▶ What you have to do
Beneath this sentence is a listing. Return its lines from the one containing "[Instagram] (76, 2283)" through the last, exactly, and omit the pictures.

▶ Exercise materials

____________________

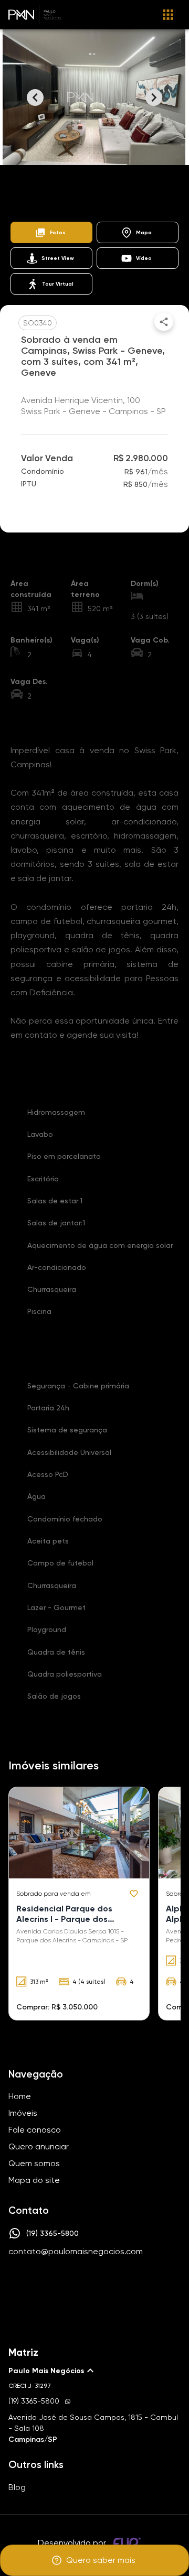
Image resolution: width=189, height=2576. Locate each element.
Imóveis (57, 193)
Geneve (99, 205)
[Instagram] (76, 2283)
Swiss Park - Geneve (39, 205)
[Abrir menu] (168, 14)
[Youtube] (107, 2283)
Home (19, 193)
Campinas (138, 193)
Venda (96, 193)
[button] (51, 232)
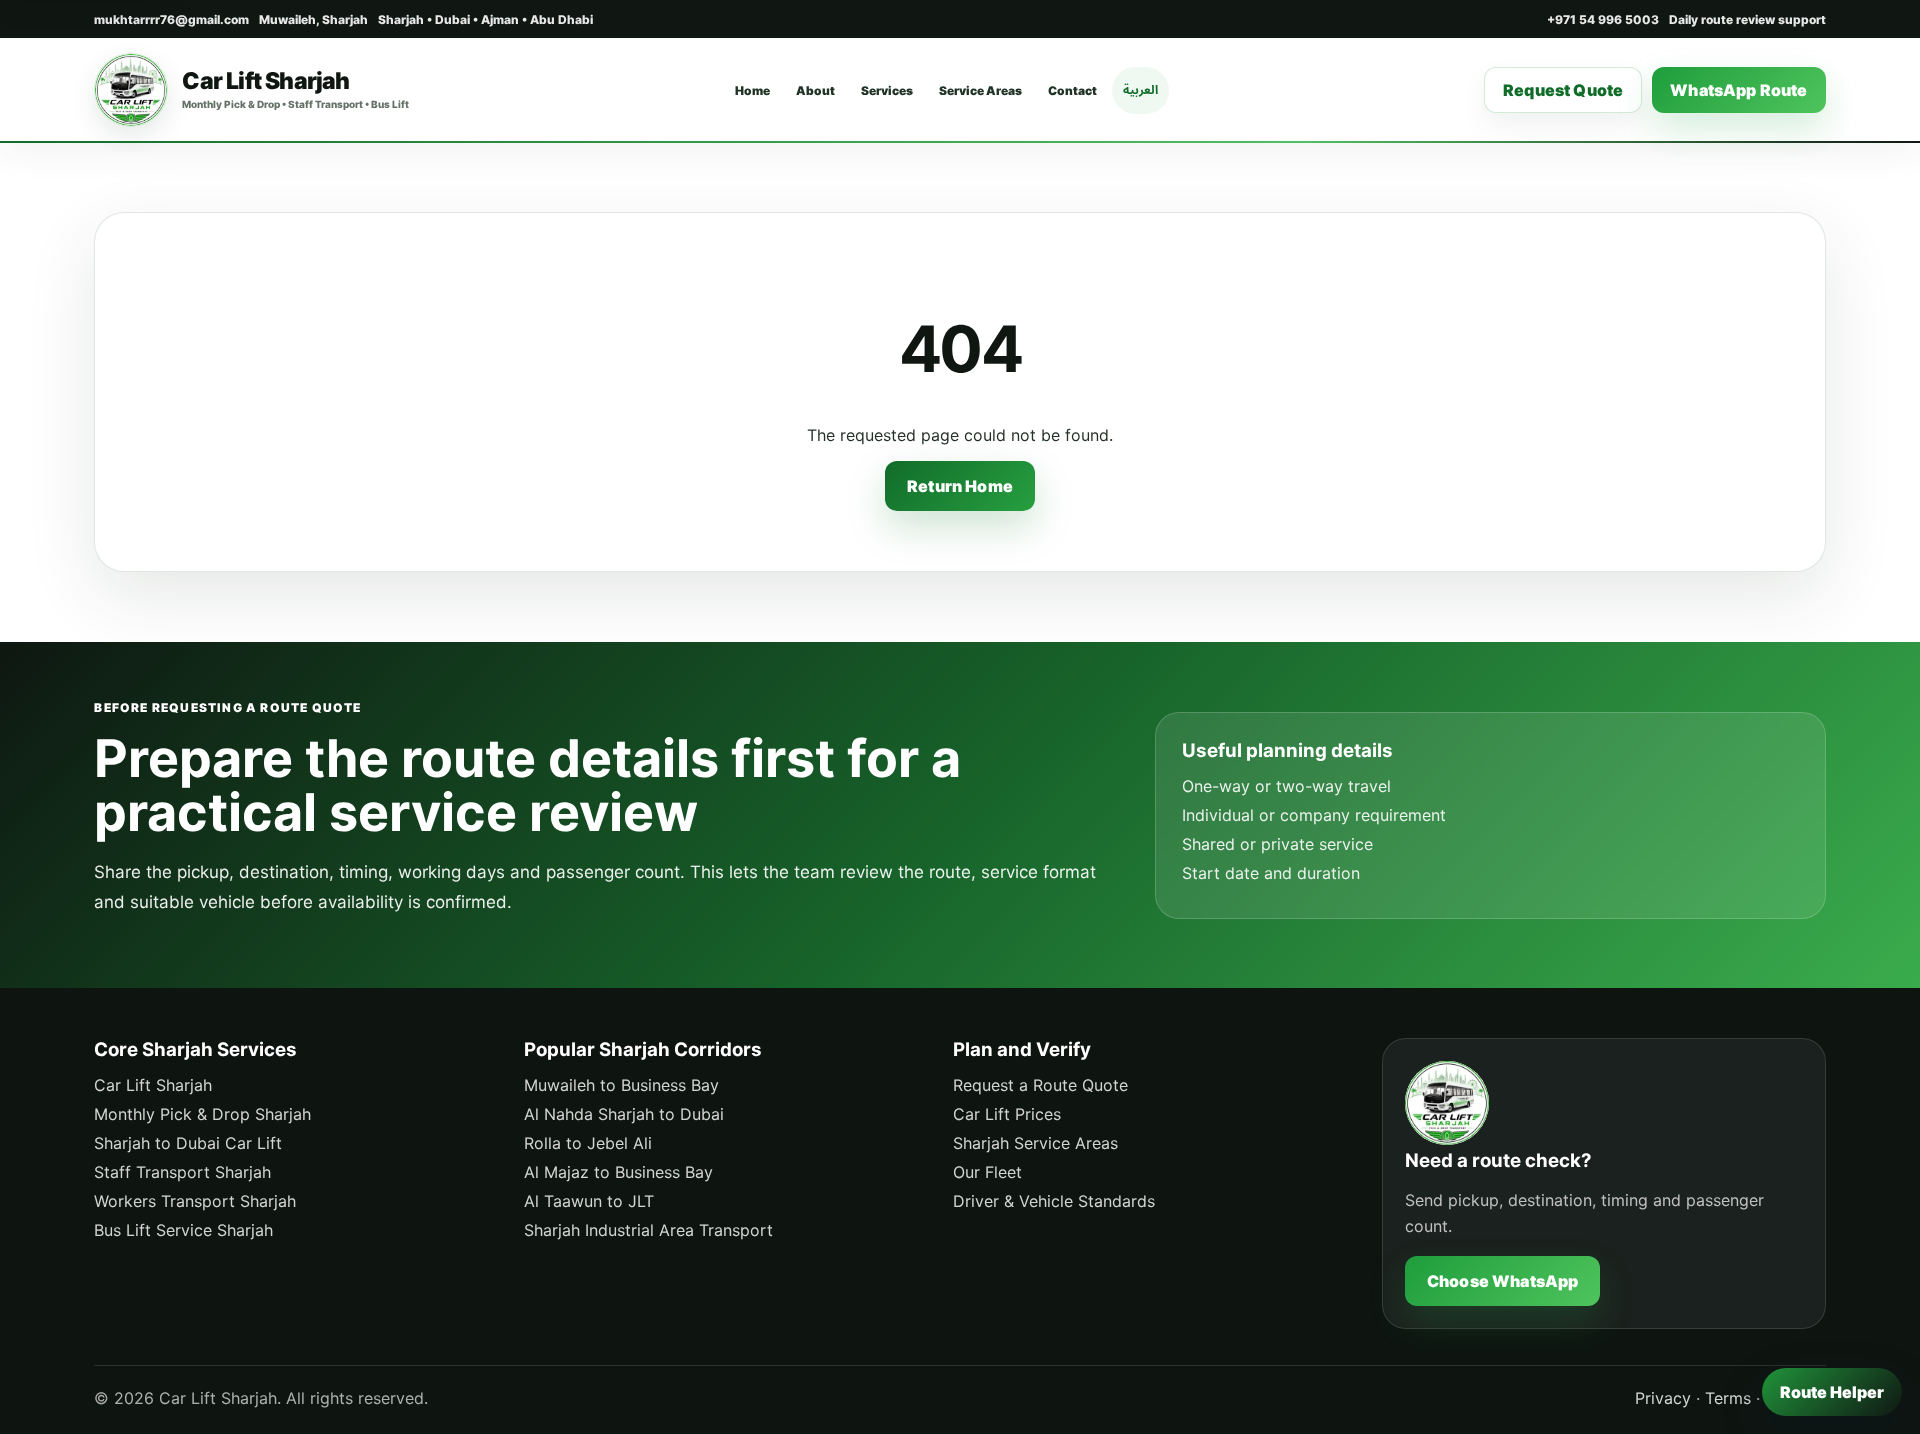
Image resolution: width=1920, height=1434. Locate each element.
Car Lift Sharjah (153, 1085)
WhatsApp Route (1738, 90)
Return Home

____________________

▶ Answer for the task
[Instagram] (76, 2283)
Swiss Park - Geneve (39, 205)
[Abrir menu] (168, 14)
[Youtube] (107, 2283)
Home (19, 193)
Campinas (138, 193)
Venda (96, 193)
[button] (51, 232)
Image resolution: width=1920, height=1434. Locate each element.
Car Lift Sharjah (153, 1085)
WhatsApp Route (1738, 90)
Return Home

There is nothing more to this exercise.